Get embeddings for images

Hi there,

is there a way to get the embeddings for images via the API?
I would like to store them in my vectordb but don’t want to mix embedding calculation, if not possible i have to calculate own embeddings for text and images.

Kind regards

kindof

3 Likes

Hi!
Welcome to the community!
OpenAI’s text embeddings measure the relatedness of text strings.
If you want to create embeddings for images you need to use another model. You can check huggingface as reference. Here is a link to get you started:

1 Like

Hi vb,

was hoping to avoid this :sweat_smile: but thanks for the HF link!

Kind regards

kindOf

1 Like

You can look for image embeddings models at Replicate.
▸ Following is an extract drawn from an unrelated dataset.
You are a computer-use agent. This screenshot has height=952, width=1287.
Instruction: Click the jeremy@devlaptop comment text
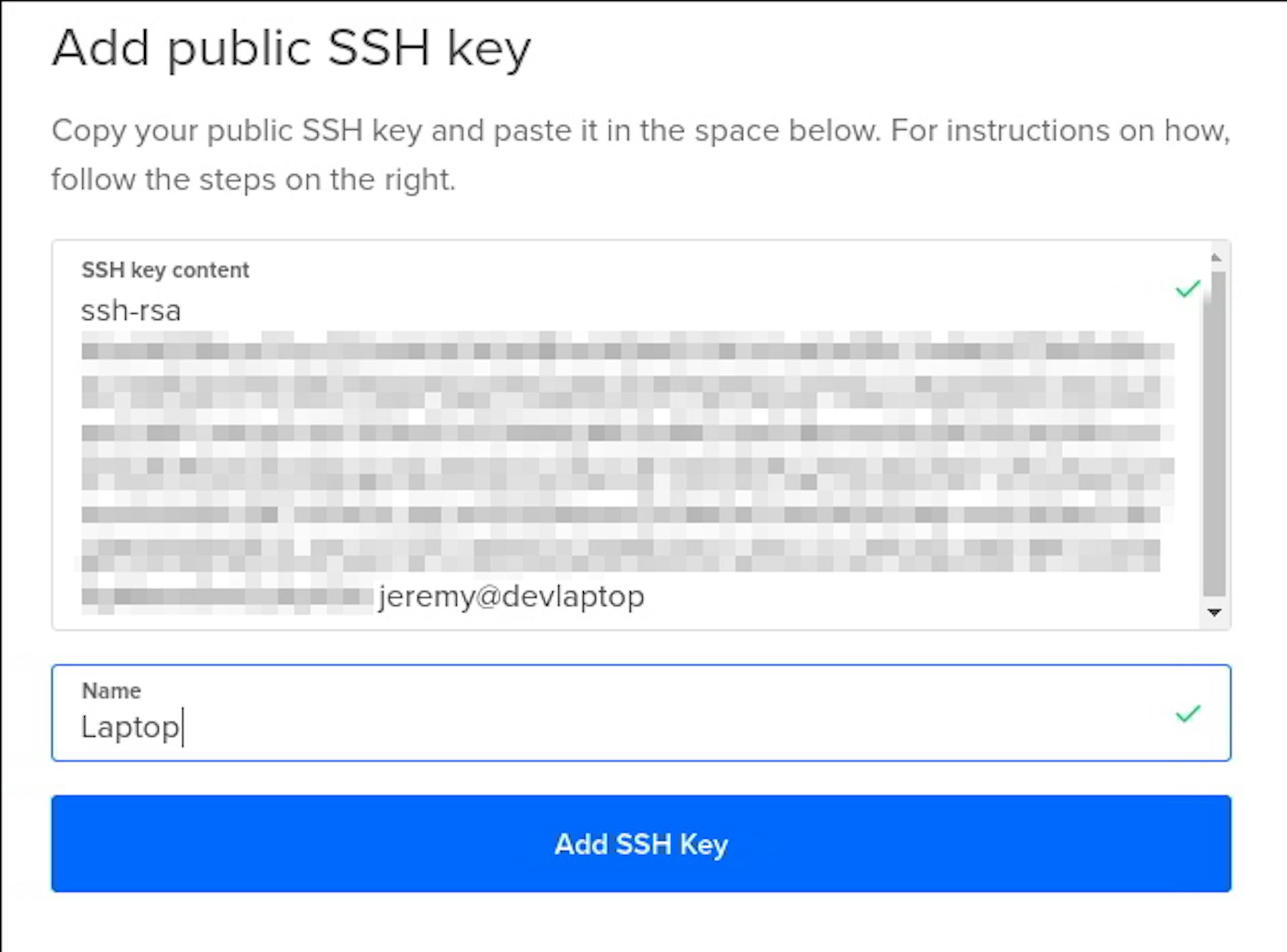(x=511, y=596)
Here’s one of them https://replicate.com/daanelson/imagebind. We use it to detect deep fakes at kazimir.ai.

For image embeddings, I am using Titan Multimodal Embeddings Generation 1, available via API in AWS.

It’s working good for me so far at classifying images, by correlating to previously labeled images, and determining the best fit label for the image.

You can also mix text and the image together (mutimodal), but I am using it without text to get a raw image embed.

As it stands, there is no direct image embedding model from OpenAI. The closest you can get is use GPT-4V to generate a text description of the image, and then embed the text. But this is too much compression for my use case, and not cheap either.

3 Likes

Does the image embeddings work well along side text embeddings? A common use case is to do RAG retrieval on documentation with screenshots in it.

Very often the screenshots contain critical information lost for text embedding only. How good is the image embedding if user were query relevant information in the screenshot. Say UI configurations?

GPT-4V sounds like promising workaround but I haven’t tried it performance yet for RAG applications

1 Like

Maybe query GPT4 vision to describe the image in as much detail as it can, and then use that text to create an “embedding” of the caption for that image. And whenever you use RAG, if the embedding of the image pops up, substitute it for the image and send it along with the response.

3 Likes

Did you get an answer for this? @kingsframe

I have the same idea. Use GPT4 to get description with visual, cultural, contextual and semantic meanings (if possible) and feed that to the embedding API.

Then do the same for query strings and match embeddings in a vector database to pull best results.